What to produce
Repeat exactly the line with "The height and" and each line after it to the end of the data below; pictures stay out.

____ Supplied data

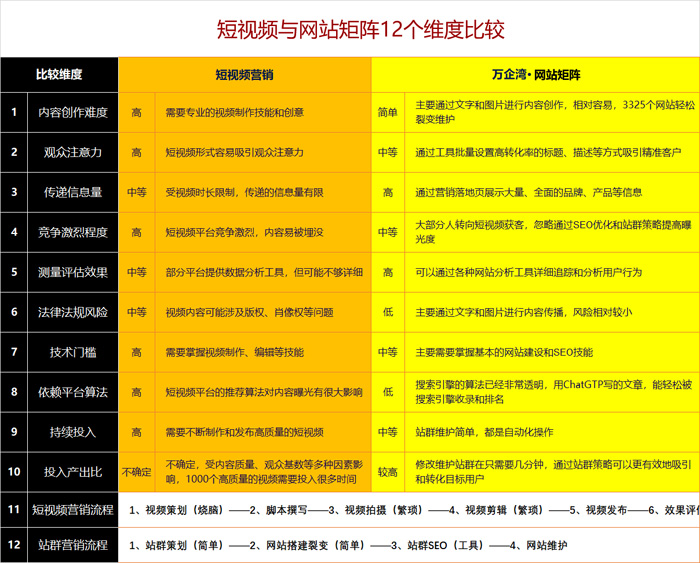The image size is (700, 563).
Task: Click the 测量评估效果 row label
Action: [x=72, y=272]
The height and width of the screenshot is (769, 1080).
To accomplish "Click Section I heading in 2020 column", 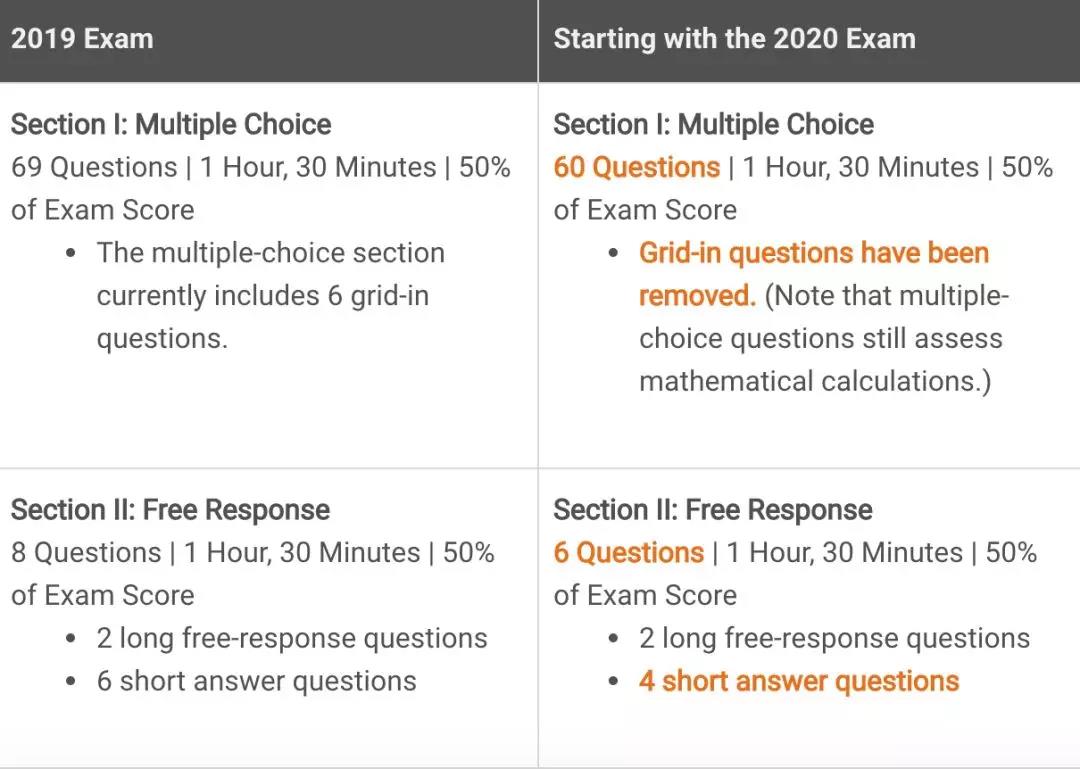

________

Written solution
The height and width of the screenshot is (769, 1080).
To accomplish "Click Section I heading in 2020 column", 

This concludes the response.